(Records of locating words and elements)
==*==

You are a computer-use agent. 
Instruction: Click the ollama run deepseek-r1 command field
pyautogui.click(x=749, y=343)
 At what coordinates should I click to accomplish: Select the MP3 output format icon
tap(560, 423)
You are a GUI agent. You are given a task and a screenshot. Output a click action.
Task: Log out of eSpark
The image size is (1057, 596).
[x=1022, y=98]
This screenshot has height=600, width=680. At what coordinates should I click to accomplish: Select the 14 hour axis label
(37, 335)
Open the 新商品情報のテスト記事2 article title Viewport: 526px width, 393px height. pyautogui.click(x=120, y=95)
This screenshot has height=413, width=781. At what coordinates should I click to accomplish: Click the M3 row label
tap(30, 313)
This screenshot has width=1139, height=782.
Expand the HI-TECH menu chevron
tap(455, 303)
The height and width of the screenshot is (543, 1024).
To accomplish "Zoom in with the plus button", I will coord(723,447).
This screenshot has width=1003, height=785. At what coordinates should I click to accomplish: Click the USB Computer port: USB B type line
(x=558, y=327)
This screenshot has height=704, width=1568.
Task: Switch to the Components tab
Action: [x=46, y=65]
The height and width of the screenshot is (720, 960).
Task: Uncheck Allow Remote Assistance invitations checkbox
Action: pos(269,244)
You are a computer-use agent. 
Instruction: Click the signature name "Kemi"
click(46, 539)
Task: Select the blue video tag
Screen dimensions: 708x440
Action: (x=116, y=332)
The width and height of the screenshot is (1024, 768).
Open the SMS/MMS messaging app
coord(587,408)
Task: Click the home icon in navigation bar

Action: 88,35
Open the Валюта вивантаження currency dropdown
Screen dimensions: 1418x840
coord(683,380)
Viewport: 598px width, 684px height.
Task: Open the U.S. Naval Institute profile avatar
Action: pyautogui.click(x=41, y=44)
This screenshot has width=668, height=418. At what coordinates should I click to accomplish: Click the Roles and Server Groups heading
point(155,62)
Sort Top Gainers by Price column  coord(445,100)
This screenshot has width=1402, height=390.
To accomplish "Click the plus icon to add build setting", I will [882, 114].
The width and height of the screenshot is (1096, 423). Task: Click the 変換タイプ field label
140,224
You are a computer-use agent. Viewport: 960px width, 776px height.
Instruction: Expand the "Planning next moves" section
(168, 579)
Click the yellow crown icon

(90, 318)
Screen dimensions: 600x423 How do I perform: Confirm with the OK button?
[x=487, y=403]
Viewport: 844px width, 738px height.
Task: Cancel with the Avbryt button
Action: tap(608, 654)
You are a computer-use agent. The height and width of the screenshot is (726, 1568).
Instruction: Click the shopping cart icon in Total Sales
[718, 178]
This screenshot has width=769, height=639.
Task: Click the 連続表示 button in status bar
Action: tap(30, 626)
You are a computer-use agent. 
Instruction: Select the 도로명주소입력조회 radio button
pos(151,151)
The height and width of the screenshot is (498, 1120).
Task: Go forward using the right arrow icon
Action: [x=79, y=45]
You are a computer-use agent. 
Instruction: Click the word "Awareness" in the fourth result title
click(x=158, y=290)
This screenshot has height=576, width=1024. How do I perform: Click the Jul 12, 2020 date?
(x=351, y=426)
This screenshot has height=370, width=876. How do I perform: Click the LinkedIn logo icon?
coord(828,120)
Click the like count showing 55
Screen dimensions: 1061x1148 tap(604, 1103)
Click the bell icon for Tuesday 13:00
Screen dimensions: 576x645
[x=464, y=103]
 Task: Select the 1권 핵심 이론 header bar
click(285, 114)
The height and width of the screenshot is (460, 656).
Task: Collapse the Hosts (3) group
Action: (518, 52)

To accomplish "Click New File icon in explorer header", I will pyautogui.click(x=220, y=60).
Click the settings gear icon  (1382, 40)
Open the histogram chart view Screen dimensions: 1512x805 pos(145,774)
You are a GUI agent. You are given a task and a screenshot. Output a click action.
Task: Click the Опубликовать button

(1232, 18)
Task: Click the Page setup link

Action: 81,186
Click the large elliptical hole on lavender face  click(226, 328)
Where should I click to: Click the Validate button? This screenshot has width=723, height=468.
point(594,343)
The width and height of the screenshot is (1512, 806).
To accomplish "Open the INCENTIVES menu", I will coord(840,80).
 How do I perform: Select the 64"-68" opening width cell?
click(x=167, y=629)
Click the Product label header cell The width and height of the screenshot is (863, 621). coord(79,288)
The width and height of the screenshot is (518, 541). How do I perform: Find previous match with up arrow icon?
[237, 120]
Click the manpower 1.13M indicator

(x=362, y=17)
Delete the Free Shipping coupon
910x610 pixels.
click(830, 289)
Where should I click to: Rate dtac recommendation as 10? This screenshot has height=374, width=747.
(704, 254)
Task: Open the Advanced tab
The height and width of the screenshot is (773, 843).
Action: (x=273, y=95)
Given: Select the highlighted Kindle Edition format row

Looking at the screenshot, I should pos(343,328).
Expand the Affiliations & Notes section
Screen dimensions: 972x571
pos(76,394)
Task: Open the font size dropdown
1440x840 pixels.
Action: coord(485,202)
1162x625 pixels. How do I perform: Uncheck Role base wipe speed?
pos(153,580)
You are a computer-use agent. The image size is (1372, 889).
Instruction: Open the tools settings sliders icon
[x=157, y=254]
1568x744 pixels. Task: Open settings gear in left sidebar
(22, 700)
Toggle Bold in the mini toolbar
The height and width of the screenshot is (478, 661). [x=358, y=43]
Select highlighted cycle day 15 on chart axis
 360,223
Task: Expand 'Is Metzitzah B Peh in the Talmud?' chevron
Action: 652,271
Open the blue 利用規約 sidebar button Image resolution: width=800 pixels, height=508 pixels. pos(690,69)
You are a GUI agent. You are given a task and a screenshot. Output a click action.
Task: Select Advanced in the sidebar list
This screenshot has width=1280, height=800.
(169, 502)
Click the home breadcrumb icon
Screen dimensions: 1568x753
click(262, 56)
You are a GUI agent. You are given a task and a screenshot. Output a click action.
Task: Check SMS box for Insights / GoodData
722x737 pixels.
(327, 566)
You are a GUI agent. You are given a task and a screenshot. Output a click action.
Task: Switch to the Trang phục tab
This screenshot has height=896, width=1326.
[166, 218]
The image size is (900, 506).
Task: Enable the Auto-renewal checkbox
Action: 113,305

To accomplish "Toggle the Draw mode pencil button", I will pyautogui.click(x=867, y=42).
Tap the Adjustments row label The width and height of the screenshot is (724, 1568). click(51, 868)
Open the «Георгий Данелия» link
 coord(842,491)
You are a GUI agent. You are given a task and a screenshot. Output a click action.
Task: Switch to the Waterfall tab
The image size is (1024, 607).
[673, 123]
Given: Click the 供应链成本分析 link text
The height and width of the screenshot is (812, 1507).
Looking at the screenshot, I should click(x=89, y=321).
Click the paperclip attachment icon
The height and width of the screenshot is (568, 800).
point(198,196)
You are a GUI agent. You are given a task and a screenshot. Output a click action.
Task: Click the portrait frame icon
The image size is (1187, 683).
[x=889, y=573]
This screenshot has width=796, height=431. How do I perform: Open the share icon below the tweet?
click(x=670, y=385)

==*==

#### [Exercise objective]
Copy the rows above word for word, starting at the line that contains "Task: Open the font size dropdown" and ending at the line that contains "Open the blue".

#### [The solution]
Task: Open the font size dropdown
1440x840 pixels.
Action: coord(485,202)
1162x625 pixels. How do I perform: Uncheck Role base wipe speed?
pos(153,580)
You are a computer-use agent. The image size is (1372, 889).
Instruction: Open the tools settings sliders icon
[x=157, y=254]
1568x744 pixels. Task: Open settings gear in left sidebar
(22, 700)
Toggle Bold in the mini toolbar
The height and width of the screenshot is (478, 661). [x=358, y=43]
Select highlighted cycle day 15 on chart axis
 360,223
Task: Expand 'Is Metzitzah B Peh in the Talmud?' chevron
Action: 652,271
Open the blue 利用規約 sidebar button Image resolution: width=800 pixels, height=508 pixels. pos(690,69)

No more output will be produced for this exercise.